I was driving around yesterday and something popped into my head that I wanted to write about. Something very interesting that would be a lot better than, “gee, it’s supposed to be hot today.” Unfortunately I can’t remember what the f*ck it was. Sorry. It was gonna be good, too. This getting old shit sucks. But I can only think of one way to stop getting old, and that’s not particularly desirable either.
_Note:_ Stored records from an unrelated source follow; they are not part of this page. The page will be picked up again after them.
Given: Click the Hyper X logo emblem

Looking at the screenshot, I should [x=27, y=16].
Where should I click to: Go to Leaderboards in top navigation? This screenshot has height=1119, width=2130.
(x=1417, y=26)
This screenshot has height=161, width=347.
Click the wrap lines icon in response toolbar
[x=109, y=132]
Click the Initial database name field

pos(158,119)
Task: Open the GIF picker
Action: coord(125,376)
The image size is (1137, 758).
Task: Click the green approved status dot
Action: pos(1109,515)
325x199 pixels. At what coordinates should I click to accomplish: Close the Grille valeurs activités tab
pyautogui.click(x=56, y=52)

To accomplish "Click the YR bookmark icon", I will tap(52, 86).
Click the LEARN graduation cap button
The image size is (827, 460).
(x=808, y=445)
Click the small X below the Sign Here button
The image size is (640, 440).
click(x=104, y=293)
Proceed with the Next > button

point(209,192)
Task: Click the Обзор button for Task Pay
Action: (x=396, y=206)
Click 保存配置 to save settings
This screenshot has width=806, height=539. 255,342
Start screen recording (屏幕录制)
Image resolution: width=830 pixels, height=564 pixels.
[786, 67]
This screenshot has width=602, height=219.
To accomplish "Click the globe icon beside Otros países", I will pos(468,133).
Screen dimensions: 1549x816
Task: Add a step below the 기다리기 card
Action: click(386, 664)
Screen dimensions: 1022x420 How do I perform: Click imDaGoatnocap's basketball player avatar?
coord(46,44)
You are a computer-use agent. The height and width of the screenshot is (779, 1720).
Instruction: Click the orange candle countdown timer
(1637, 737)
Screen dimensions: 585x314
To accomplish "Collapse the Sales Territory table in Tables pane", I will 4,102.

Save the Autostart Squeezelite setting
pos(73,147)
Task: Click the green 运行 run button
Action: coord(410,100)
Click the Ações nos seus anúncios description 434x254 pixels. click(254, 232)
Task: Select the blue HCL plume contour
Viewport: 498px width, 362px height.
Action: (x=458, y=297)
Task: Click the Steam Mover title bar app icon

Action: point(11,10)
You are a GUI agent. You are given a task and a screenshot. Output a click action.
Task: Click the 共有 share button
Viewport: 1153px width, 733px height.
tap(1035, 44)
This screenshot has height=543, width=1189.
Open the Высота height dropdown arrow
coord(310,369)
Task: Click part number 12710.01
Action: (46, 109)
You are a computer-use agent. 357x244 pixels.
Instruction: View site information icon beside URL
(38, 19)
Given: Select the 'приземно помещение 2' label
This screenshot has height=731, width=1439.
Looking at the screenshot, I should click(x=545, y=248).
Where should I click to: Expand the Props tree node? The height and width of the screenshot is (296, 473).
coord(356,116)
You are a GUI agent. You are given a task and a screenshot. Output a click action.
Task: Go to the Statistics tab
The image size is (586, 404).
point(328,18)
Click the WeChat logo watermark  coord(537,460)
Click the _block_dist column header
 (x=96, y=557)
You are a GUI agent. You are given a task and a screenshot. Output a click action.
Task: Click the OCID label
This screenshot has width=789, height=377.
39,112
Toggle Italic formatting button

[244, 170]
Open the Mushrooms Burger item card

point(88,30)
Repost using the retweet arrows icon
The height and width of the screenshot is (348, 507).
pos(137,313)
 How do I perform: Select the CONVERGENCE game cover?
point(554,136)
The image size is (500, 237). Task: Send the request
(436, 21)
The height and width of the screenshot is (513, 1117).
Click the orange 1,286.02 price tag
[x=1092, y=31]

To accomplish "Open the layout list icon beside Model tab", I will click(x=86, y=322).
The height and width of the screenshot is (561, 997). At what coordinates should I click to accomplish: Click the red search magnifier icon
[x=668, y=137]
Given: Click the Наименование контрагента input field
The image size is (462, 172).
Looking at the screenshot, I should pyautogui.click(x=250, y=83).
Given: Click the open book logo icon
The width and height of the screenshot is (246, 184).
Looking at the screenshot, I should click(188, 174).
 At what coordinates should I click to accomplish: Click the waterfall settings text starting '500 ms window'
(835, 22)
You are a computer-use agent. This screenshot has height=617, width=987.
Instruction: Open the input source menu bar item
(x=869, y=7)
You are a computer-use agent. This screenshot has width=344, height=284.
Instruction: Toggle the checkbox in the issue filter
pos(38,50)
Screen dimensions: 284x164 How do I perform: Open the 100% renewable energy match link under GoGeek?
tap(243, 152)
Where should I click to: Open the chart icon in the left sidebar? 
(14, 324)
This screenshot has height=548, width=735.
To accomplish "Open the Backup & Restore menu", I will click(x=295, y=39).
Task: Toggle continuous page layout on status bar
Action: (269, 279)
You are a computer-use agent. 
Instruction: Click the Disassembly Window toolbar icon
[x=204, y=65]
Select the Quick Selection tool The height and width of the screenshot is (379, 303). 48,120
I did, however, hear the “week in sports” segment on Weekend Edition (I think that’s it – the one with Scott Simon and what really is beginning to sound to me like his fake and overly-exuberant laugh) and some guy who wasn’t Stefan Fatsis. They did stories on the upcoming World Cup Football (I’m feeling European this morning) match between the US of A and Brazil and, um, some other apparently less-than-memorable (see above) shit. What they didn’t think was worth mentioning was that John Mackey passed away this week.
OK, so maybe I only care because he went to SU, but it still seems like his death was at least worth a passing mention.
Never mind that John Mackey redefined the position he played. He took a lot of shit when, as head of the NFL Player’s Association, he did something nobody had ever done before – he stood up to the slave NFL owners, orchestrated a player’s strike in 1970, and led a successful antitrust challenge to “The Rozelle Rule” – ushering in the modern era of free agency (which I suppose you can like or dislike – I’d be willing to admit that, from a personal, selfish standpoint, I think sports were a lot better when teams more or or less stayed together and players didn’t move around like mercenaries playing for the highest bidder, though I can’t imagine I’d find it acceptable if I couldn’t go and work for whatever employer I thought offered the best deal for me and my family – but at the very least, it seems like a significant development).
Mackey also fought for the “old-timers,” and it would seem both newsworthy and sadly ironic that, at a time when brain injuries in football are making the news, he suffered from frontotemporal dementia – which almost certainly resulted from his years of playing. And it would also seem rather shameful that an NFL Hall-of-Famer (whose induction was delayed until 1992, most likely due to the feathers he ruffled by his union activism) couldn’t pay his medical bills, forcing his wife of 47 years, Sylvia (Mackey’s college roommate – a guy by the name of Ernie Davis – leant him $5 and the keys to his car so John could take Sylvia on their first date), to go back to work at the age of 56 as a flight attendant.
But I guess John Mackey’s story wasn’t compelling enough to warrant a mention on NPR. Maybe Scott Simon couldn’t fake a laugh over it.
Oh, and gee, it’s supposed to be hot today.